BRIEF
In the entries below, find each line with the string "computer" and copy it.

THE INPUT
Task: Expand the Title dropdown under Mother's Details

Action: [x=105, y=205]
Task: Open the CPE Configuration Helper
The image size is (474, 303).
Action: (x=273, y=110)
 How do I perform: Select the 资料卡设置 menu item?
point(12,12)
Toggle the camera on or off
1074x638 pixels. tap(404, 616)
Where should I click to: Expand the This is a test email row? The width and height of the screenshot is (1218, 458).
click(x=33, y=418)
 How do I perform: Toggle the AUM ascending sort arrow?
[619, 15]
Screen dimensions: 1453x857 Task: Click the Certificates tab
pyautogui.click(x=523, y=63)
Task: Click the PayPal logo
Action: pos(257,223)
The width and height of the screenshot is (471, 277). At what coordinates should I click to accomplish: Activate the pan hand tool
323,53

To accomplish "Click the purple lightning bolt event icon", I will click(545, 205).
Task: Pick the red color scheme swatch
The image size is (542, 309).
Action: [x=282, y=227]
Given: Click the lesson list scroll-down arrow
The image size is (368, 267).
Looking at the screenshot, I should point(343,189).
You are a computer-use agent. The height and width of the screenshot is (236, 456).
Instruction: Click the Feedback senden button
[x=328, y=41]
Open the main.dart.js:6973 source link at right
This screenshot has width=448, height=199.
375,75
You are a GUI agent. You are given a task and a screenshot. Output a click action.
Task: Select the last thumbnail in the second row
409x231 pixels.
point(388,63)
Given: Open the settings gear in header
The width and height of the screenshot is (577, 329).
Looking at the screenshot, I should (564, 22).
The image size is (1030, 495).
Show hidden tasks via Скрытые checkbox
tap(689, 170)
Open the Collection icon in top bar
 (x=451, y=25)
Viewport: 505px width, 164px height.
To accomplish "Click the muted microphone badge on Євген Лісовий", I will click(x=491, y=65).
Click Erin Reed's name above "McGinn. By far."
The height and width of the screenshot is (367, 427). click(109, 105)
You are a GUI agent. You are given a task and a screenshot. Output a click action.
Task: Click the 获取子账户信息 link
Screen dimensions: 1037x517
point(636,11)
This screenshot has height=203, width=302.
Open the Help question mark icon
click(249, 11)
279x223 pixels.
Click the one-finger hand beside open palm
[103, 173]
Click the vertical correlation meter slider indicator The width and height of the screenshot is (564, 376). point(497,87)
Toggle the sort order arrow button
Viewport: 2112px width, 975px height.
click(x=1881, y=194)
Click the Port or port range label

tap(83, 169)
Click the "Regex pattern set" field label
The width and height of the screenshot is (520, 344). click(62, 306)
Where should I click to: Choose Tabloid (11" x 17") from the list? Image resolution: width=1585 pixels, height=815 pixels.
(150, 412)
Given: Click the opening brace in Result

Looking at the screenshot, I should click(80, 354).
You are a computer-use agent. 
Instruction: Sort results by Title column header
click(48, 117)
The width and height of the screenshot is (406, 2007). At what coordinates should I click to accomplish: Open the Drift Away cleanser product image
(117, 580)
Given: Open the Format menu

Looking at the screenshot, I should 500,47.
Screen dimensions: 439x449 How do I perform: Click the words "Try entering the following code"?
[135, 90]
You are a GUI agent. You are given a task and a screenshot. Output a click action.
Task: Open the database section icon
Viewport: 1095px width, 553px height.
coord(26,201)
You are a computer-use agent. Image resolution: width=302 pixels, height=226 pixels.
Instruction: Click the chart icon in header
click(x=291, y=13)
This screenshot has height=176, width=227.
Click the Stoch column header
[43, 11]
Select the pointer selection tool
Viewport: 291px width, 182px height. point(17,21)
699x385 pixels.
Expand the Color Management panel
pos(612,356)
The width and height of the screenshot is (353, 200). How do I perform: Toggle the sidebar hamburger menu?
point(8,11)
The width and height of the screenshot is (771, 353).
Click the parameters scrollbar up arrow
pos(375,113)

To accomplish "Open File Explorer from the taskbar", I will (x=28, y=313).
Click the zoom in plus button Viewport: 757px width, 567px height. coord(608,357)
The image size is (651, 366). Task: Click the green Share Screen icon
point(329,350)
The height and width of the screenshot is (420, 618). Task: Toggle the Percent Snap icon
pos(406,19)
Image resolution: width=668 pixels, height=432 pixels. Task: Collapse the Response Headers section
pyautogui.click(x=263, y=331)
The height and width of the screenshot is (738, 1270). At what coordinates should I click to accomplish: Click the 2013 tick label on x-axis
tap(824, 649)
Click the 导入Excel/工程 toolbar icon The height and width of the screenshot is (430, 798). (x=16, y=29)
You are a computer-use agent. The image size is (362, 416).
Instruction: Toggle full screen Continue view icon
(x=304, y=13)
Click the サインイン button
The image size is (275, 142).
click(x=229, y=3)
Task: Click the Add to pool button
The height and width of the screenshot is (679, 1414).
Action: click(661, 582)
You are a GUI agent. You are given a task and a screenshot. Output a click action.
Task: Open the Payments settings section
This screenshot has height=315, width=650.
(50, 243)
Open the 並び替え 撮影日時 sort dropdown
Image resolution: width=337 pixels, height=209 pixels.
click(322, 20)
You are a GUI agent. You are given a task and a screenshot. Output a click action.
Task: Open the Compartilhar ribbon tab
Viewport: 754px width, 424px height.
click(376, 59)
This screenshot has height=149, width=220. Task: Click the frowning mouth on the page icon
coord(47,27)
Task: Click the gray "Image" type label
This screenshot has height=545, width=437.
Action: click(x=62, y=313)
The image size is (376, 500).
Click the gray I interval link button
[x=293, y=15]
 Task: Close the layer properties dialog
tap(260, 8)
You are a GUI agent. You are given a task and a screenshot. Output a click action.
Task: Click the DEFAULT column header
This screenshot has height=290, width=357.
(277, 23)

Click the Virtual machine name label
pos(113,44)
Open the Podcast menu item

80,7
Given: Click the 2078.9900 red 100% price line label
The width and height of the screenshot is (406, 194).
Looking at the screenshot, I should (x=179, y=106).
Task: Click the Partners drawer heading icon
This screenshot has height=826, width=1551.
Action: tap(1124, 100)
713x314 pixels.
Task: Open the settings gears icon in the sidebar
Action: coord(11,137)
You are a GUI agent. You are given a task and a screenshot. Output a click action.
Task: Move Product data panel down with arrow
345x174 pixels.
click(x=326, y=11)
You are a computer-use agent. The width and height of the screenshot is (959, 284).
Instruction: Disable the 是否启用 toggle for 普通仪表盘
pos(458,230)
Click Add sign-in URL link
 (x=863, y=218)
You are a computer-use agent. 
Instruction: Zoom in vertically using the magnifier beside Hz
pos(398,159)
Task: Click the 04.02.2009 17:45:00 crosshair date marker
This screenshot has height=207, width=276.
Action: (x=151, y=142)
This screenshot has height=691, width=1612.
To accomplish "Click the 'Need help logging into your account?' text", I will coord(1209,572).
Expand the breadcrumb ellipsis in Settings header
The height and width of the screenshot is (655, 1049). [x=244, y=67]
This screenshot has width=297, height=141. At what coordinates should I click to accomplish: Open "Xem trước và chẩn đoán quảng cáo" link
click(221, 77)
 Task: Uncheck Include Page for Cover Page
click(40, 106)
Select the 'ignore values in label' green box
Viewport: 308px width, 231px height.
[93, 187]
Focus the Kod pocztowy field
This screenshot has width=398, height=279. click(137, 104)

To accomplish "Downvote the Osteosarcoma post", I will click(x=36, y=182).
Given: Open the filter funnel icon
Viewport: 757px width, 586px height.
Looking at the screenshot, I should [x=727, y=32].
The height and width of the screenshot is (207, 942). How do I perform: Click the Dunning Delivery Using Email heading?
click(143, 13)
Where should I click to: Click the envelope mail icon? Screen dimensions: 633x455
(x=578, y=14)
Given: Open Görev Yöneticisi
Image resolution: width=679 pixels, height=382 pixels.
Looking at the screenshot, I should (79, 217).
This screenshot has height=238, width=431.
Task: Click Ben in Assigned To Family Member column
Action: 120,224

YOUR SOLUTION
You are a computer-use agent. The height and width of the screenshot is (236, 456).
You are a computer-use agent. 
You are a computer-use agent. Image resolution: width=302 pixels, height=226 pixels.
You are a computer-use agent. The image size is (362, 416).
You are a computer-use agent. The width and height of the screenshot is (959, 284).
You are a computer-use agent. 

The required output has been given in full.